Rakhi Kumar is Senior Managing Director and Head of ESG Investments and Asset Stewardship at State Street Global Advisors. Related research from the Program on Corporate Governance includes Socially Responsible Firms by Alan Ferrell, Hao Liang, and Luc Renneboog (discussed on the Forum here).

Key Takeaways

  • The COP21 Paris Climate Accord signals the turning point of a global effort to address climate change. As nations begin to pursue their emission reduction strategies, directors should evaluate the climate-related risks facing their companies.
  • State Street Global Advisors believes that boards should regard climate change as they would any other significant risk to the business and ensure that a company’s assets and its long-term business strategy are resilient to the impacts of climate change.
  • State Street Global Advisors has developed a framework to help directors evaluate potential climate-related risks that may impact companies within a sector.
  • The three primary climate-related risks we have identified are physical risk, regulatory risk and economic risk.
  • Climate change will continue to be a priority for our asset stewardship and company engagement program in 2016 as we seek to promote effective environmental and sustainability practices and better company performance on behalf of our clients and other stakeholders.
  • Our guidance for directors is based on over 160 climate-related engagements we have had with companies over the past three years.

Background

The success of the COP21 climate negotiations has brought a sense of urgency to the global transition towards a low carbon economy. This new global direction agreed upon by heads of 195 countries, encompassing 95% of global emissions in Paris, presents challenges and opportunities to boards and companies across all sectors. The challenges come in the way of possible changes to strategy to meet specified goals; allocating capital in technology and/or infrastructure; and managing reputation based on corporate practices that demonstrate a company’s climate consciousness. The opportunities are presented through proactively identifying new business lines; mitigating future regulatory risk; and leveraging sustainability practices as a differentiator to enhance brand/firm reputation.

In this post State Street Global Advisors contextualizes the implication of COP21 on a sector and provides a framework for directors to oversee risks pertaining to climate change. In addition, through a set of guidance questions, we clarify investor expectations of board members on their responsibilities with regards to climate change related matters at their companies.

The COP21 Paris Climate Accord at a Glance

Goal Limit global average temperature increase to no more than 2 degrees Celsius with ambition for 1.5 degrees

Implementation Mechanism Individual countries were requested to design an Intended Nationally Determined Contributions plan or INDC, which simply put, includes a national greenhouse gas (“GHG”) emission reduction goal and a strategy to achieve this goal.

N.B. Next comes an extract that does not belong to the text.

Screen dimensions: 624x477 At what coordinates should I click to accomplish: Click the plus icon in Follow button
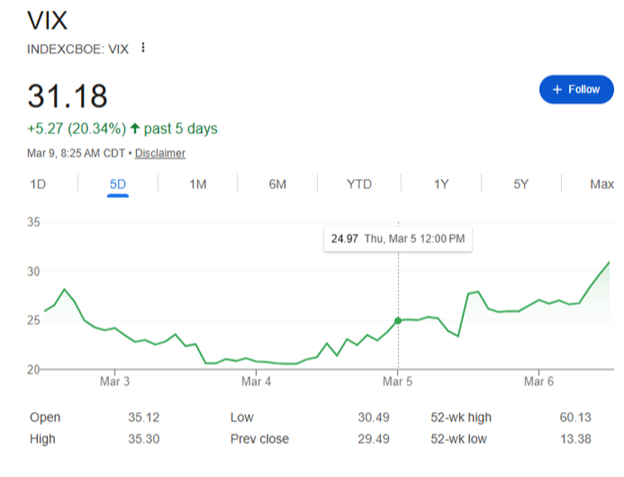pos(557,90)
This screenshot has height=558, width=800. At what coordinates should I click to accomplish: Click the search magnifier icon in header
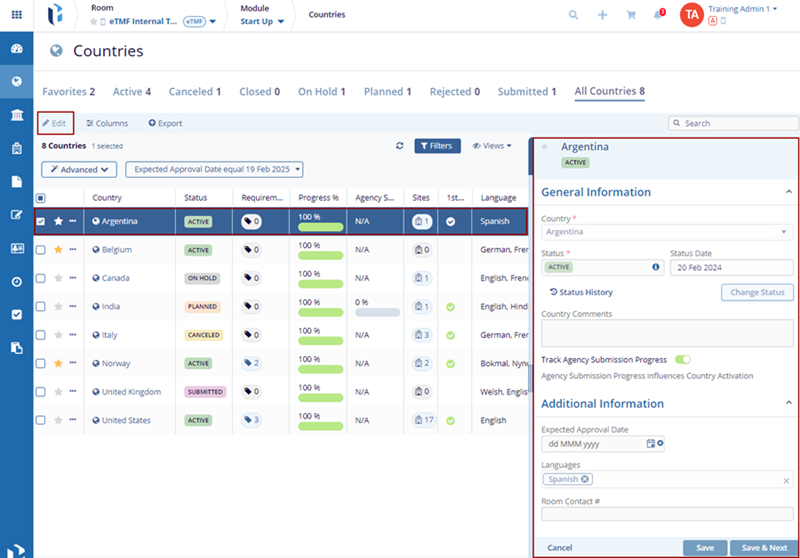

INDCs give countries the flexibility to design a plan that balances their sources of emissions with economic and national priorities.

Four strategies that will commonly be pursued by different nation states include:

  • Making coal plants more efficient or switching from coal-fire to natural gas plants
  • Shifting energy generation to a renewable source such as wind or solar
  • Enhancing energy efficiency, especially in commercial, industrial and transportation. For example, through more stringent fuel economy standards for light and heavy duty vehicles
  • Forest conservation or reducing deforestation

State Street Global Advisors Framework For Overseeing Climate Change Risk

Climate change has been a priority engagement issue since 2014. Over the course of the past three years, we have held over 160 climate-related engagements with companies on topics such as disclosure, practices, risk management and the impact of climate change on the company’s long-term strategy.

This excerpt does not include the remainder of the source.